> Data under study
· · ·

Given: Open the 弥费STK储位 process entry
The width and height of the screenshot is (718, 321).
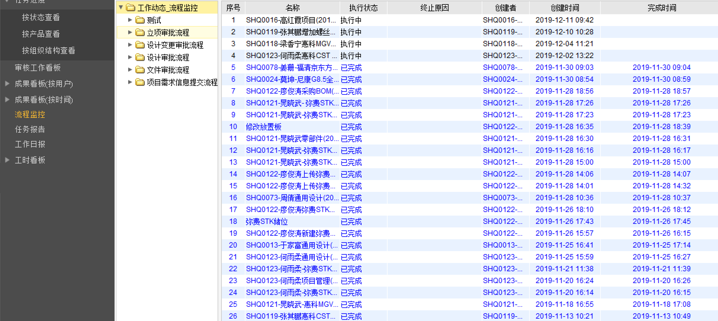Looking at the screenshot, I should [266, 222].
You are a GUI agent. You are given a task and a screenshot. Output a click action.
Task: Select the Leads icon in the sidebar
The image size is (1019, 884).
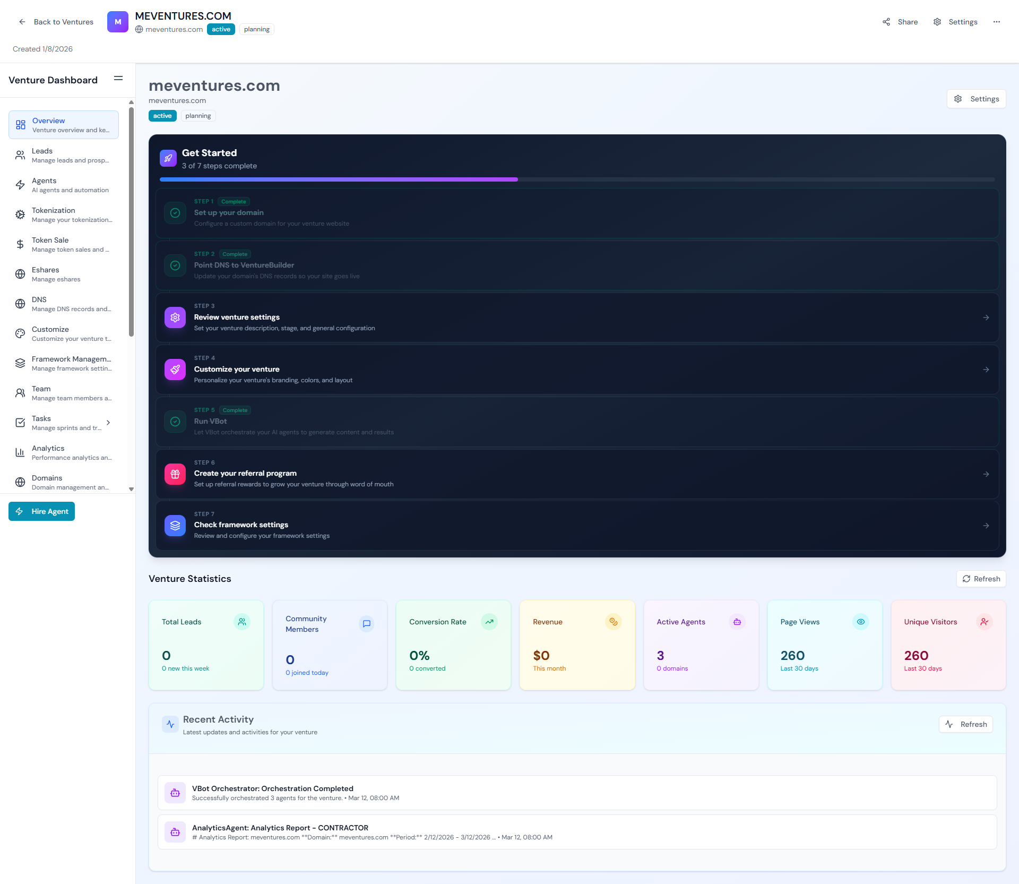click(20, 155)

· · ·

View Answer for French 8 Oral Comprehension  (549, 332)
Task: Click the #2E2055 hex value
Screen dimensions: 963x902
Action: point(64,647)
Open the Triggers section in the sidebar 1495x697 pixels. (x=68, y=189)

· · ·

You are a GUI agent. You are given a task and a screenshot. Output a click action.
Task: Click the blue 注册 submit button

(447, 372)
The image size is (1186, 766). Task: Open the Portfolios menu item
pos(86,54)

· · ·

From the lines above, copy those that contain the word "sidebar".

Task: Select the Leads icon in the sidebar
Open the Triggers section in the sidebar 1495x697 pixels. (x=68, y=189)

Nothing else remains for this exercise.